LLOYD JONES.—A SEQUEL
[To THE EDITOR OF THE " SPECTATOR."]
Sus,—There is a sad and touching epilogue to be added to the story hastily and imperfectly told in my letter in your issue of May 29th, and which I find has interested many of your readers. Nine days after her husband, two days after his funeral, Mrs. Lloyd Jones died suddenly. I had been struck by her self- possession up to the last time of my seeing her, a few hours before his death. " I must keep up," she had said to me on a former occasion, and the tone of her voice, no less than the look of her eyes, full as it were of suppressed tears, told how hard it was for her not to break down. And now that he is at rest, she has hasted once more to rejoin him.

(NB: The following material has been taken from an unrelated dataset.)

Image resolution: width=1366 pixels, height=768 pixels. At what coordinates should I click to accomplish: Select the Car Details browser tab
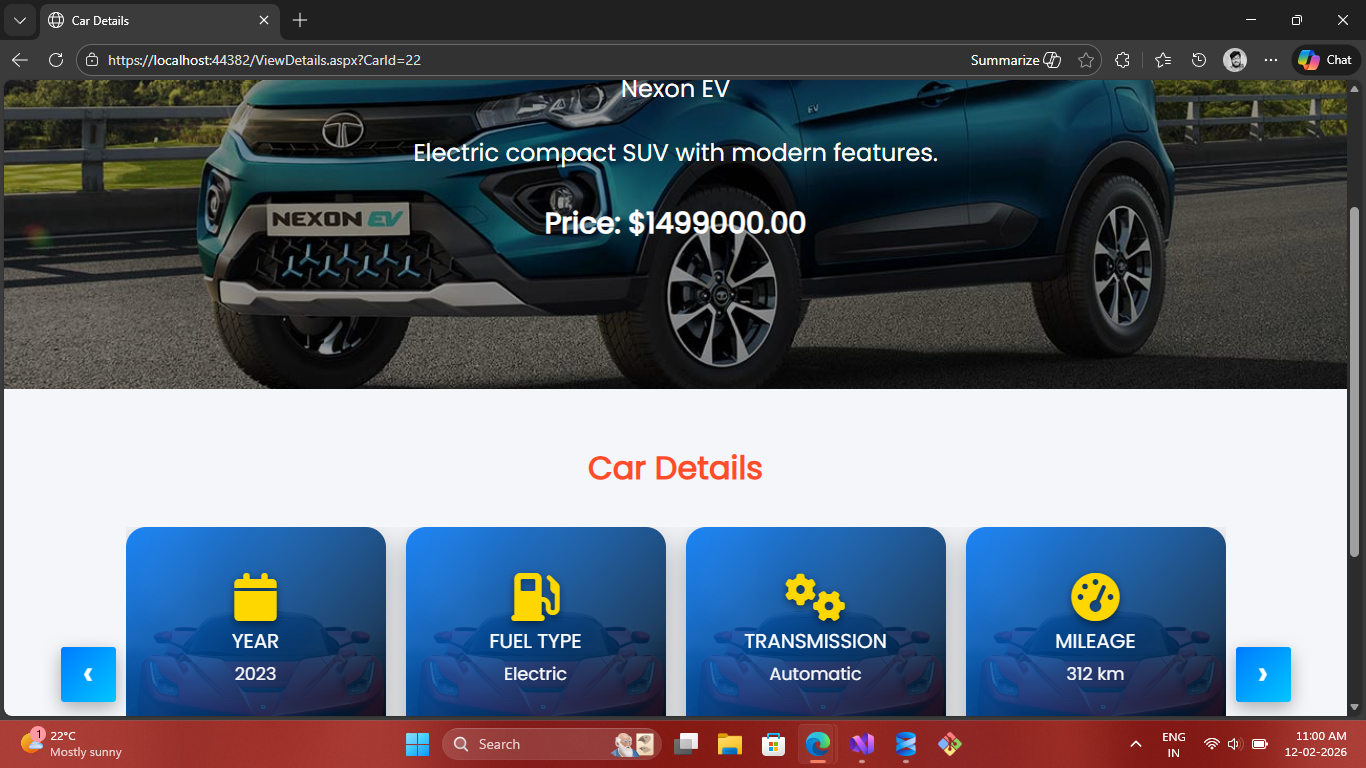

I may, perhaps, now that she is gone, add one detail to the story. When the early Socialists set up what I believe were the first evening adult classes in Manchester, at which Lloyd Jones was one of the teachers, there came to his class a pretty young factory-girl, anxious to improve herself. The pupil after- wards became his wife, and so grew up in spirit under his influence, that none who were not acquainted with the story would have suspected that the gracious matronly woman, capable of appreciating, and more or less of entering into, all her husband's pursuits and tastes, had been taught by him to read at an evening-school.—I am, Sir, Ac , J. M. L.